I cut 3 pieces of laminate for the bottom, back and front panels, and started marking the positions of the front-panel controls on a piece of paper.  When doing this, I mark the outline of the front panel life-size on a piece of paper and keep re-arranging the controls to find a suitable layout. This picture gives you the idea, though when this picture was taken, neither the paper layout nor the partially-drilled front panel were complete. To the right of the horizontal rectangular cutout for the frequency display are 4 holes that I drilled at what were to be the 4 corners of the vertical rectangular cutout for the modulation meter.  When making square or rectangular cut-outs, I drill a series of overlapping holes around the perimeter of the rectangle, remove the center piece, and use a small file to file the edges of the cutout smooth.  It’s slow work, but with care you can make some very acceptable cutouts:

Wherever possible, I mark the cutouts and hole-centers on the copper side of the board:

The finished front panel (before I realized I was going to have to enlarge the hole for the main tuning capacitor) -

The finished 3 panels with all cutouts and holes.  I think I might have cleaned and lacquered the boards at this point.  I scrub the boards clean with a Scotch-Brite pad, a little dish soap (washing up liquid for the Brits!) and plenty of elbow grease. This was the first time I decided to drill extra holes for those little “spigots” that help to keep switches and pots from rotating off-center -

 I use a hand punch to make holes wherever possible. It’s quicker and more convenient than drilling.  For larger holes, I start with a hole made with the punch, then enlarge it with a T-handled reaming tool. I got lucky and bought my punch from Harbor Freight for around $20.  They don’t carry this anymore, but similar punches are available online.  Mine came with a series of different-sized dies and looks like this:

I think it turned out pretty well:

Aw heck – I’m just dying to show you how the rig looks in it’s new case with it’s fancy digital display from N3ZI. The 2 knobs on the upper left hand side are the volume and bandspread respectively. Under the bandspread knob is a switch that will be used to switch between 2 different bandwidths when I fit a single-stage audio filter in between the AF pre-amp and the LM380 output stage. Under that switch is the headphone/speaker socket.  I did buy a nice speaker and grill cloth from Elecraft (a K2 replacement speaker) to fit in the top cover, but realized that drilling holes in the top cover might possibly damage the crinkle finish.  I didn’t want to risk that, so will probably live without an internal speaker.  I could always make a top cover from copper-clad laminate and drill holes in that for a speaker, but I like using the original top cover.
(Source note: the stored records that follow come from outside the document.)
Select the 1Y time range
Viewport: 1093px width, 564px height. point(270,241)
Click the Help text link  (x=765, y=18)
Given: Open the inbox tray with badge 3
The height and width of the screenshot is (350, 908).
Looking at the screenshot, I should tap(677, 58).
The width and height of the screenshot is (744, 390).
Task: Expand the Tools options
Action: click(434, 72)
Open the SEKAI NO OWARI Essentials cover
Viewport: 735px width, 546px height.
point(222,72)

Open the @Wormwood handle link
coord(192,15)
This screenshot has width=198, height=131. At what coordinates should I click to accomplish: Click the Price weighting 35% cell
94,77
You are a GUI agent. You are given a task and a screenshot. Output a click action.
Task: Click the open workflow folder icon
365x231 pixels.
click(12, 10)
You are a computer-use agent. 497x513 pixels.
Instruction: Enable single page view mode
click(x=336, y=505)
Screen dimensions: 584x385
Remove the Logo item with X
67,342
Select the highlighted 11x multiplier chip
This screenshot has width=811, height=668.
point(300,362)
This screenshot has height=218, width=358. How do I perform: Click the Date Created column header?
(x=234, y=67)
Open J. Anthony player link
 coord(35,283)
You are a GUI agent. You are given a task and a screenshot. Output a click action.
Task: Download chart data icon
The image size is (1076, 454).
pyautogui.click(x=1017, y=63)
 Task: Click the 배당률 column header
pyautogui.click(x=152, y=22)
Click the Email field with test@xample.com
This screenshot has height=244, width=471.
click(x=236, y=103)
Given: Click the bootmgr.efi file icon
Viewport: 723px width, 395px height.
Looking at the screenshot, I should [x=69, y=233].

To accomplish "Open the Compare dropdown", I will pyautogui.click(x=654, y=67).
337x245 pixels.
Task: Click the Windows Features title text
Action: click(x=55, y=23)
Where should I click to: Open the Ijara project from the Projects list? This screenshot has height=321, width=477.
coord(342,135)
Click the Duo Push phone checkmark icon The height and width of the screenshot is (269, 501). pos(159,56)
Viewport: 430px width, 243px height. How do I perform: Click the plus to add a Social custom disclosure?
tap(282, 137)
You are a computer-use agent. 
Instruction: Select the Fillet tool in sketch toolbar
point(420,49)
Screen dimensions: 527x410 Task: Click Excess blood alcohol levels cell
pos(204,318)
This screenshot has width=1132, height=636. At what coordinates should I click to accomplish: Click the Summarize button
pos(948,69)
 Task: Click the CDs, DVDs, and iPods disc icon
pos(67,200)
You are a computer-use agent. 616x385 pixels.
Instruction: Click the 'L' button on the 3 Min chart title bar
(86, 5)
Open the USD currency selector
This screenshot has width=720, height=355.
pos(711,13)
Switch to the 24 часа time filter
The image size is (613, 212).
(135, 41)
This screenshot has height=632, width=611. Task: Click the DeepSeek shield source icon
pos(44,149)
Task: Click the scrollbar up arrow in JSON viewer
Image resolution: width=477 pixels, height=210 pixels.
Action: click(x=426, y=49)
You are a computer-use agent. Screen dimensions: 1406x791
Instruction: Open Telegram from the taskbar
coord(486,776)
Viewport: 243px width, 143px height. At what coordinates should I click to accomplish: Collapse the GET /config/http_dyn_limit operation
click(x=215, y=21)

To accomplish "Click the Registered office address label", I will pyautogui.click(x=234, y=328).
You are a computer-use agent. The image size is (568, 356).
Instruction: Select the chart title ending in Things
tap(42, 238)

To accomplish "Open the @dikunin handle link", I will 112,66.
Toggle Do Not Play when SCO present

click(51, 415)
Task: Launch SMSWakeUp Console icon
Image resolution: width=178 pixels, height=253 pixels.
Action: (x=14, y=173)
Underneath the right-hand side of the frequency display is a toggle to switch the LCD backlighting on or off.  The meter is for monitoring modulation level in DSB transmit. The bank of switches on the far right are (top to bottom) TX/RX, DSB/CW and the on-off switch for the whole rig -

You’ll notice that I’ve used a hot glue gun to secure the VFO toroid to the board. This is also the first view of the 365pF air-spaced variable cap from Midnight Science. -

A few more views -

There are a few small issues that I’m working on. The TX does chirp a bit on CW transmit.  It didn’t do that on the bench, and I know that Richard’s version didn’t either. I’m pretty sure that a few more well-placed  RF bypass caps and/or feritte beads will cure the problem.  I think that I need to do a bit more work on how the board is grounded also.  Future projects will be to add a switchable bandwidth audio filter.  The later version of the DSB80, called the DSB2, had one, and I plan to use the same circuit.  It uses a single op-amp.  Richard’s version had a sidetone oscillator for CW and I’d definitely like to add one.  My antenna is rather inefficient on 80, so if I want much success on this band, CW will be the way to go.

Richard and I have kept up a regular e-mail correspondence in the last couple of months and in one e-mail, he told me how his DSB80 started it’s life -

A bit of history for you:  the rig first squawked it’s mighty 2 watts in anger at 00h08 27 January 1986; signals received by G4BMR Derek (599 about 40 miles away from my then QTH Swindon) but it wasn’t really the first proper QSO as I was already in QSO with Derek on 2M FM and had been for the previous 4 hours.  He was helping me to try and solve the hum, drift and chirp problems and we were also in QSO on 80M CW so all I did was just change rigs when I thought that I had the problems licked – it was quite a thrill to at last hear a nice clean CW signal coming back to me via 2M.  As soon as that had been achieved and we had swapped signal reports, Derek went QRT – not surprising after 4 hours!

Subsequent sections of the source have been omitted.